Psychological interventions for patients with Parkinson’s disease: a systematic meta-review


  • H. Kampling
  • L.K. Brendel
  • J. Bengel
  • J. Küst
  • O. Mittag


Background: Main objectives of (neuro)psychological treatment are improvement of cognition and affective disorders, as well as promotion of activities and participation. They are conducted in a multidisciplinary and multimodal setting. We aimed to review the evidence on therapeutic or educative interventions based on psychological principles for patients with Parkinson’s disease (PD). Methods: Electronic bibliographic databases (MEDLINE, PsycINFO, PSYNDEX, CINAHL) were systematically searched for systematic reviews and meta-analyses on psychological interventions for patients with PD (published January 2000-2016). Psychological interventions for non-motor outcomes were extracted, and the corresponding grade of evidence was assigned. Findings: We identified 12 meta-analyses and 23 narrative reviews out of 812 search results. In total, 13 different types of psychological (plus multidisciplinary) interventions (eg, psychotherapy, cueing, mind and body interventions) were applied to 9 different non-motor outcomes (eg, depression, quality of life, cognitive symptoms). Discussion: The available evidence on the effectiveness of psychological interventions for the treatment of symptoms in patients with PD is heterogeneous.
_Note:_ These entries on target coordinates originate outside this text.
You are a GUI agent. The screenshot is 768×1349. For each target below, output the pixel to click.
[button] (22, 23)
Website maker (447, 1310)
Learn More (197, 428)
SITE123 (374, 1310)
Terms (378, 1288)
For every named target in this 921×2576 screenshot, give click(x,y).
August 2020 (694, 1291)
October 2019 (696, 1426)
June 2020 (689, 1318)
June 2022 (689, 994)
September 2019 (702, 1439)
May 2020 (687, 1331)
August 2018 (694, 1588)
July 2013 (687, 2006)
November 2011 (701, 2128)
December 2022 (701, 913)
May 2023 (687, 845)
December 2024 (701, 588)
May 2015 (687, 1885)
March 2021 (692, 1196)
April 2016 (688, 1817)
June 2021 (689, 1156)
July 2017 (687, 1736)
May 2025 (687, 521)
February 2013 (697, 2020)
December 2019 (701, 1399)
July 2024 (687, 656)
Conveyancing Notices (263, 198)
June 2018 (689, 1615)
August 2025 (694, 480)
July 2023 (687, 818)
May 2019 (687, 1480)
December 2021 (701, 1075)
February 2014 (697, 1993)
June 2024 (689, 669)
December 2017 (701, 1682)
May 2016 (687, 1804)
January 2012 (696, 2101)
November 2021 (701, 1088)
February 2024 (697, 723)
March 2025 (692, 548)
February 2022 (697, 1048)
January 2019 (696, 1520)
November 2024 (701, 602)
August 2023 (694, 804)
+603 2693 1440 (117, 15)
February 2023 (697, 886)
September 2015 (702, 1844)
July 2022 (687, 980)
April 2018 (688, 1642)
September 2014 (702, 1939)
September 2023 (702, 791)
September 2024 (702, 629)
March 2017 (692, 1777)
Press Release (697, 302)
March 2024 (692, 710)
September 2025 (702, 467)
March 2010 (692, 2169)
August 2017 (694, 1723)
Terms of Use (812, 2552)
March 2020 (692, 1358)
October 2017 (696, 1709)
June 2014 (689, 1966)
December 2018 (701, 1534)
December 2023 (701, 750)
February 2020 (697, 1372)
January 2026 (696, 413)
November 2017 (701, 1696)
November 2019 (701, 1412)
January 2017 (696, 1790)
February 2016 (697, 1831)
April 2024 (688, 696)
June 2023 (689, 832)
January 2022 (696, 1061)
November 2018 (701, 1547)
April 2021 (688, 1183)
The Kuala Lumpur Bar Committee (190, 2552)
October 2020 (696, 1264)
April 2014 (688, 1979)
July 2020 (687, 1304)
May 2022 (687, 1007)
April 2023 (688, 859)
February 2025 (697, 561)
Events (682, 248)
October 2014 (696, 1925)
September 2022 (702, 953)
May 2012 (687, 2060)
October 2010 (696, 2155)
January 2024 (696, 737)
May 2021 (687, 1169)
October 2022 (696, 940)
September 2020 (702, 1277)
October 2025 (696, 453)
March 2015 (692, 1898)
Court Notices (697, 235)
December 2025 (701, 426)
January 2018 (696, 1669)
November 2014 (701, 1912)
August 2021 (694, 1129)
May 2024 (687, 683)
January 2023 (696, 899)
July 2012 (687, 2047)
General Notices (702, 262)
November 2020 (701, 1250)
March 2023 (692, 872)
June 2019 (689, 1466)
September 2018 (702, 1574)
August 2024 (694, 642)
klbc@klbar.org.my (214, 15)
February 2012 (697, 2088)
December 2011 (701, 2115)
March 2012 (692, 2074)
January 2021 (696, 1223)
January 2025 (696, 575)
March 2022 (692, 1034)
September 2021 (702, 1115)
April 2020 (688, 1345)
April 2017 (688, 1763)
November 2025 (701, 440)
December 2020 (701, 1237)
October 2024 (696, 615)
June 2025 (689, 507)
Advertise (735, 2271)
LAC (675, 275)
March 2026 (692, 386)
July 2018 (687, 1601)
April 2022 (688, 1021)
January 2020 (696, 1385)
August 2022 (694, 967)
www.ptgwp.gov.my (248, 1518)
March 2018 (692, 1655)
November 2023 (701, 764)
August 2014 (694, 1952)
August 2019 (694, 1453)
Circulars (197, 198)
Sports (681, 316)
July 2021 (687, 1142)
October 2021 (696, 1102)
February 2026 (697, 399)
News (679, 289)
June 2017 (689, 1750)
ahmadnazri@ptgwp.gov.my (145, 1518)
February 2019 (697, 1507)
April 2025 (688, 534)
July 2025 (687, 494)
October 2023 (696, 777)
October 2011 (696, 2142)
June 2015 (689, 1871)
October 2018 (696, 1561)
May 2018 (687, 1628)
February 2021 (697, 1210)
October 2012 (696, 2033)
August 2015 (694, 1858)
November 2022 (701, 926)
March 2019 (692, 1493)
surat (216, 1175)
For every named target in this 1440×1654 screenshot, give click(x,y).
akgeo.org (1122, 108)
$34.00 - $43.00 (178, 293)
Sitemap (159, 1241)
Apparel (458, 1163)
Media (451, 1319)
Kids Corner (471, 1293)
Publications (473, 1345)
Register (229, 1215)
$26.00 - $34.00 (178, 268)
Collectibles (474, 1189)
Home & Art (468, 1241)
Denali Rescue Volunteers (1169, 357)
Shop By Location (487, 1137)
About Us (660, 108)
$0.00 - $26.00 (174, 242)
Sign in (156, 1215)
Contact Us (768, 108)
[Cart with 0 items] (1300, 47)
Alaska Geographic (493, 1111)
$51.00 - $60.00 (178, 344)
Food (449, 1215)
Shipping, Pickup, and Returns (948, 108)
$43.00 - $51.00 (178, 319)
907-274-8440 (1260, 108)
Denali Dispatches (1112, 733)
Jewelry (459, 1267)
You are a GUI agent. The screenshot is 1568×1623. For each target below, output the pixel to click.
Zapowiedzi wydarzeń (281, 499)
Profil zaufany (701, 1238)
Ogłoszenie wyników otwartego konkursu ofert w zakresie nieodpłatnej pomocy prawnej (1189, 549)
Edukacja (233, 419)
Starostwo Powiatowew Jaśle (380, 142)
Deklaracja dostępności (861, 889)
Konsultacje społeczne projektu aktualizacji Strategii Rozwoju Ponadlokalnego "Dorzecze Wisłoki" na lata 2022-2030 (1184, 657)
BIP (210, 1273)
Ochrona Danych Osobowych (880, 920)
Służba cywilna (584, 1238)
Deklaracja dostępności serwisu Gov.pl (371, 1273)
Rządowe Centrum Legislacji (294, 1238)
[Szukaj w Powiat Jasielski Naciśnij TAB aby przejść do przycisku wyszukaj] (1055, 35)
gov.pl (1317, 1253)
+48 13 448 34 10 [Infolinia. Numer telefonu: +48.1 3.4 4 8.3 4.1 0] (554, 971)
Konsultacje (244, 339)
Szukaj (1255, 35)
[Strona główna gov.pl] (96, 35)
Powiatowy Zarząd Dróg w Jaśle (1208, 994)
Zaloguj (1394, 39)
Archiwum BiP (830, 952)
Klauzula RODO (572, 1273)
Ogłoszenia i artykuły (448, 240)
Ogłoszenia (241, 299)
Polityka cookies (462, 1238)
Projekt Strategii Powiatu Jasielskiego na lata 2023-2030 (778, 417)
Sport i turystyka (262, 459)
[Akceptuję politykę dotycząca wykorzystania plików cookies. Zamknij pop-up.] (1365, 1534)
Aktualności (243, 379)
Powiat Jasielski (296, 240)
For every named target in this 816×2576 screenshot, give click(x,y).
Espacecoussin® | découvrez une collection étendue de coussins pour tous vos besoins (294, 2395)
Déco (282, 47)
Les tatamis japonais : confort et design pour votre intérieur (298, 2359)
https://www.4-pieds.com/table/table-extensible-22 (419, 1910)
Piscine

Still, this meta-review shows that some interventions are effective for a variety of symptoms. Even though, statistically significant results are reported in many reviews present, these often lack clinical relevance. Further high-quality research is needed to confirm existing evidence, and to explore the potential of psychological interventions for patients with PD. The results of this meta-review will guide the development of practice guidelines for psychological interventions in the rehabilitation of patients with PD (this project is funded by the German Statutory Pension Insurance).